ECLI:NL:RBDHA:2022:595
Rechtbank Den Haag
- Eerste aanleg - enkelvoudig
- Rechtspraak.nl
Verzoek om correctie van salarisnummer van een militair met terugwerkende kracht
In deze zaak heeft de rechtbank Den Haag op 2 februari 2022 uitspraak gedaan in een geschil tussen een militair, eiser, en de Commandant Landstrijdkrachten, verweerder.

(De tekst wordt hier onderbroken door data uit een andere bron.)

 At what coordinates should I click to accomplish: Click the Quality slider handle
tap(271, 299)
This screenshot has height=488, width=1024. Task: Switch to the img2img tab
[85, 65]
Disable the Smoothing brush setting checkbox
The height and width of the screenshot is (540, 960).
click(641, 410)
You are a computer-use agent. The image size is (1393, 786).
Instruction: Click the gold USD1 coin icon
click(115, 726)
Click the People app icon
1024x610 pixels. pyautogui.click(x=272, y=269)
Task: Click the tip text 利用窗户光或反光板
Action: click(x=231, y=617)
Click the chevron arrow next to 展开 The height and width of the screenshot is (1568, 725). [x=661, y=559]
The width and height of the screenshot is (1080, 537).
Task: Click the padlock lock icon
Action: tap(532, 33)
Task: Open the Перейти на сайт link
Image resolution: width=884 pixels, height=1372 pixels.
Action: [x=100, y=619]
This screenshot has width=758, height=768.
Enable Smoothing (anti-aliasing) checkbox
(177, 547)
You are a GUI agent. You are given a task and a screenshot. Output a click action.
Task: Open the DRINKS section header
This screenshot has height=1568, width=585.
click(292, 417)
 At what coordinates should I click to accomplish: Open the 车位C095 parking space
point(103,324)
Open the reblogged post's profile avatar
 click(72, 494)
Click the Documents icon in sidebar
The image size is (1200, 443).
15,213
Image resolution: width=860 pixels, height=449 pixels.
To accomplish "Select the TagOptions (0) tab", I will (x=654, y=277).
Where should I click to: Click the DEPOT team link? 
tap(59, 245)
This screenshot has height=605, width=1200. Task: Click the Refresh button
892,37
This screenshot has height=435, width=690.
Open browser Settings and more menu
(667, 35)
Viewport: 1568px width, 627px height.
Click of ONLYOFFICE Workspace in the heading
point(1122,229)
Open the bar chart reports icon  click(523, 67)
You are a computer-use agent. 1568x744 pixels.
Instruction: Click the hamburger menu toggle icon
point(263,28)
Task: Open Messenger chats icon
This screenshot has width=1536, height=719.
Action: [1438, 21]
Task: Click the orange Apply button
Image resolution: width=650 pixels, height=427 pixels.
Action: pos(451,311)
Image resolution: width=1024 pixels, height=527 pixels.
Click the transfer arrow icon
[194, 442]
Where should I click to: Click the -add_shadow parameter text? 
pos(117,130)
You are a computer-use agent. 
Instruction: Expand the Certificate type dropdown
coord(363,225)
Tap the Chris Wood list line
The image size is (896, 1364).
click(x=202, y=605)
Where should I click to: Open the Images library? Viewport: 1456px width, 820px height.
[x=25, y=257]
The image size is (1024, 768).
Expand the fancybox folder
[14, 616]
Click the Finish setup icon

Eiser verzocht om correctie van zijn salarisnummer met terugwerkende kracht vanaf zijn aanstelling op 8 februari 2010. De rechtbank oordeelde dat verweerder zich terecht op het standpunt heeft gesteld dat er geen nieuw gebleken feiten of veranderde omstandigheden zijn die een wijziging van het salarisnummer rechtvaardigen. Eiser was aangesteld als Officier Arts/Algemeen militair arts en ontving het salaris van een kapitein met salarisnummer 13, terwijl volgens de Nota 2003 salarisnummer 15 toegekend had moeten worden. Eiser stelde dat hij pas in oktober 2020 op de hoogte was geraakt van de Nota 2003 en dat dit een nieuw feit was. De rechtbank oordeelde echter dat het kennisnemen van de nota niet kan worden aangemerkt als een nieuw feit, aangezien deze nota beschikbaar was voor eiser via de gebruikelijke kanalen. De rechtbank concludeerde dat eiser voldoende tijd had om bezwaar te maken tegen het toegekende salarisnummer en dat de weigering van verweerder om het salarisnummer met terugwerkende kracht te corrigeren niet evident onredelijk was. Het beroep van eiser werd ongegrond verklaard en er werd geen proceskostenveroordeling opgelegd.